Start of Passage to read

Revelations that the U.S. Department of Homeland Security has discretely granted "Humanitarian parole" entries into the United States and two-year work permits to more than 85,000 Mexican nationals who used the "CBP One" mobile phone app have raised no official Washington curiosity since a Center for Immigration Studies Freedom of Information Act lawsuit in November revealed the unannounced activity.
The United States, after all, has never considered Mexico so dangerous that it would grant humanitarian protection to such broad swaths of its citizenry, and Mexicans rarely claim asylum because immigration judges reject them about 96 percent of the time.
DHS granted the urgent humanitarian parole and work authorization benefit to 85,000 Mexicans out of the 420,000 noncitizens from nearly 100 nations who have applied for appointments using the CBP One app from May 1, 2021, through December 2023 - more than granted to any other single nationality, according to updated CIS lawsuit data first described in this October 24 CIS report.

End of Passage to read

■ **Exercise requirements**:
1. Translate this sentence from the humanitarian parole passage into Spanish: "The United States, after all, has never considered Mexico so dangerous that it would grant humanitarian protection to such broad swaths of its citizenry, and Mexicans rarely claim asylum because immigration judges reject them about 96 percent of the time."
2. List every date or month named in the humanitarian parole passage.
3. According to the humanitarian parole passage, how many noncitizens applied for appointments through the CBP One app from May 1, 2021, through December 2023?

Start of Data provided

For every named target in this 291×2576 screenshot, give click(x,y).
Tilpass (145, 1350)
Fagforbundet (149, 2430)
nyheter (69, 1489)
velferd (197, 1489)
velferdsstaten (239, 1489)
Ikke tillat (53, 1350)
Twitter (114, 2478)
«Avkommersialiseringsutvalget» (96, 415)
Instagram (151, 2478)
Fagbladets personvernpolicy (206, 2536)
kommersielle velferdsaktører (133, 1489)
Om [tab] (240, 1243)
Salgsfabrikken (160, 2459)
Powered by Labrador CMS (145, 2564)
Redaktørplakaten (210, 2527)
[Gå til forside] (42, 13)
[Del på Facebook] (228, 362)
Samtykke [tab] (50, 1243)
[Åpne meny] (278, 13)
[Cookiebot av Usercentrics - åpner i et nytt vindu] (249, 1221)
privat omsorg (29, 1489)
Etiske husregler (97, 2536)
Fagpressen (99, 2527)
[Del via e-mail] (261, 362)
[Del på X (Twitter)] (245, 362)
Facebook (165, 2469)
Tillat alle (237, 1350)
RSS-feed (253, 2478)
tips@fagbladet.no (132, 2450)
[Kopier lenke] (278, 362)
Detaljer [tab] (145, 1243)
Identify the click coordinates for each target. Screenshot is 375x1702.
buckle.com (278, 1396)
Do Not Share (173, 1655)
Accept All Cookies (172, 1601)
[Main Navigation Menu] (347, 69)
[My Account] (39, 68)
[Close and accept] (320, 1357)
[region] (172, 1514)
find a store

End of Data provided
Start of Data provided

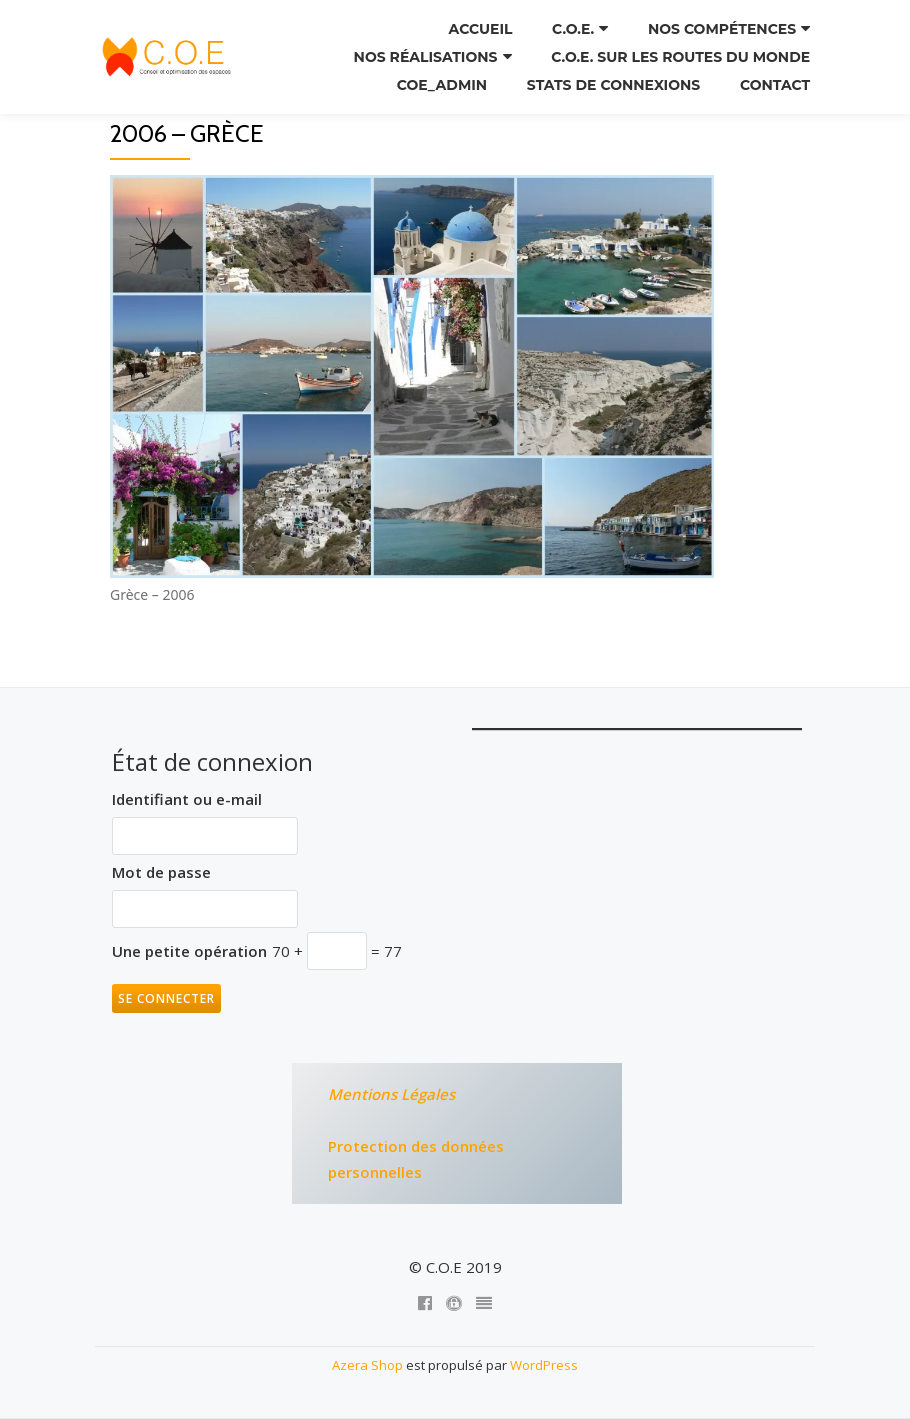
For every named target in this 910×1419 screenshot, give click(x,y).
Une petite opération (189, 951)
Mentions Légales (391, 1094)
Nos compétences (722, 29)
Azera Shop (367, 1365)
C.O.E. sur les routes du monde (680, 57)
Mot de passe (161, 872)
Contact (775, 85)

End of Data provided

■ **Responses per task**:
1. Después de todo, Estados Unidos nunca ha considerado a México tan peligroso como para conceder protección humanitaria a sectores tan amplios de su ciudadanía, y los mexicanos rara vez solicitan asilo porque los jueces de inmigración los rechazan aproximadamente el 96 por ciento de las veces.

2. November; May 1, 2021; December 2023; October 24

3. 420,000 noncitizens from nearly 100 nations